- **TEXTE À LIRE**:
____________

Selon un rapport récent du Wall Street Journal, le Premier ministre canadien Mark Carney a proposé que le Canada devienne le premier pays candidat non européen de l’Union européenne. Des responsables européens et canadiens ont indiqué que Bruxelles adopte une attitude ouverte à l’égard de l’initiative, tandis que des responsables américains ont exprimé des réserves concernant cette proposition.

Il s’agit d’un pivot géopolitique sans précédent. Le Canada est historiquement resté solidement ancré dans la sphère économique nord-américaine grâce à l’AEUMC, de sorte qu’une intégration institutionnelle formelle avec le marché unique européen constituerait un important réajustement stratégique face à l’évolution des dynamiques commerciales transatlantiques.

____________

[Entrées de données enregistrées]
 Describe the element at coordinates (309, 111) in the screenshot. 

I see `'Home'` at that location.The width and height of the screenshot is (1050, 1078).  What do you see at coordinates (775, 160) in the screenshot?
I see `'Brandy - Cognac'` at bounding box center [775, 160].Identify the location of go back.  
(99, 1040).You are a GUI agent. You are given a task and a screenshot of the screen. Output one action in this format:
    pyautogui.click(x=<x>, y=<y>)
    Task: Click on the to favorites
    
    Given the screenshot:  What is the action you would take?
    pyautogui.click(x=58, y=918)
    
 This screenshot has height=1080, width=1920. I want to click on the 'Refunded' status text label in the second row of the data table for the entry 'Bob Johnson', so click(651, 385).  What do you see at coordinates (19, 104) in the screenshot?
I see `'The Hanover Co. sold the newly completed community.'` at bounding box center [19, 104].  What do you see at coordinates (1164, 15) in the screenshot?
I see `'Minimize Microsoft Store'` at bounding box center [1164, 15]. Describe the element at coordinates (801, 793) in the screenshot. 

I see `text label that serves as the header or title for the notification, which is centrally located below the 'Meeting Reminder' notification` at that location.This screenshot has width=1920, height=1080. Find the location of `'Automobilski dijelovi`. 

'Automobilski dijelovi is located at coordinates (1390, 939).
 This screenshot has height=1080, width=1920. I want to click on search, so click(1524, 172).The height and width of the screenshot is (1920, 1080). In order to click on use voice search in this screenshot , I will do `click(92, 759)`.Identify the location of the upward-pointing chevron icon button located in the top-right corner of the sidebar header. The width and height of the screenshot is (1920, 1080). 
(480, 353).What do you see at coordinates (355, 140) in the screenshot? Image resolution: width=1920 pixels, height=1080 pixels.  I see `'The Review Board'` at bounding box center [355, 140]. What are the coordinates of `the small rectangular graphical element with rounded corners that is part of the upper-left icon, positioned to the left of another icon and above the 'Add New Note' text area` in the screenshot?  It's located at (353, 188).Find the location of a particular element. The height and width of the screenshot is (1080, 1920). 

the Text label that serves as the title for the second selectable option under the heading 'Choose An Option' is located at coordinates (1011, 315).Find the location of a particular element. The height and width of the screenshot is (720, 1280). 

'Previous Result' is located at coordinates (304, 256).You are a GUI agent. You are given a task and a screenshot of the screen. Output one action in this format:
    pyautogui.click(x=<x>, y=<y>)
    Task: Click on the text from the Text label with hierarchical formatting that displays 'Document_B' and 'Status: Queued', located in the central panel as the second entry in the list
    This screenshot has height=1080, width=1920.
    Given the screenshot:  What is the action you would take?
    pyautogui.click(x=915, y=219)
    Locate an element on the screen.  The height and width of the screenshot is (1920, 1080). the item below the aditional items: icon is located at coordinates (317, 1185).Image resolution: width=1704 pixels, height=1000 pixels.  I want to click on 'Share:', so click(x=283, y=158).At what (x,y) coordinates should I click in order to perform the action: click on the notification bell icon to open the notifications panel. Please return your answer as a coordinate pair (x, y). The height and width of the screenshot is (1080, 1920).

____________

- **QUESTIONS ET EXERCICES**:
a) D'après le texte sur la candidature du Canada à l'Union européenne, quelle attitude Bruxelles adopte-t-elle envers l'initiative ?
b) Poursuivez le texte sur la candidature du Canada à l'Union européenne à partir de sa dernière phrase.

- **RÉPONSES AUX EXERCICES**:
a) Bruxelles adopte une attitude ouverte à l'égard de l'initiative.

b)
D’un point de vue macroéconomique, un rapprochement entre Ottawa et Bruxelles pourrait remodeler les flux commerciaux, les partenariats énergétiques et les cadres réglementaires à travers l’Atlantique. Toutefois, les frictions avec Washington pourraient introduire une volatilité nouvelle sur les marchés de change, en particulier pour le dollar canadien et l’euro, tout en remettant en question la domination commerciale des États-Unis.

Pour les actifs numériques comme $BTC , le renforcement du réalignement géopolitique et la fragmentation des alliances commerciales soulignent la nécessité d’un capital neutre et sans frontières. À mesure que les systèmes financiers transfrontaliers font l’objet d’une restructuration, les réseaux de liquidité décentralisés tirent souvent avantage d’un regain d’intérêt institutionnel.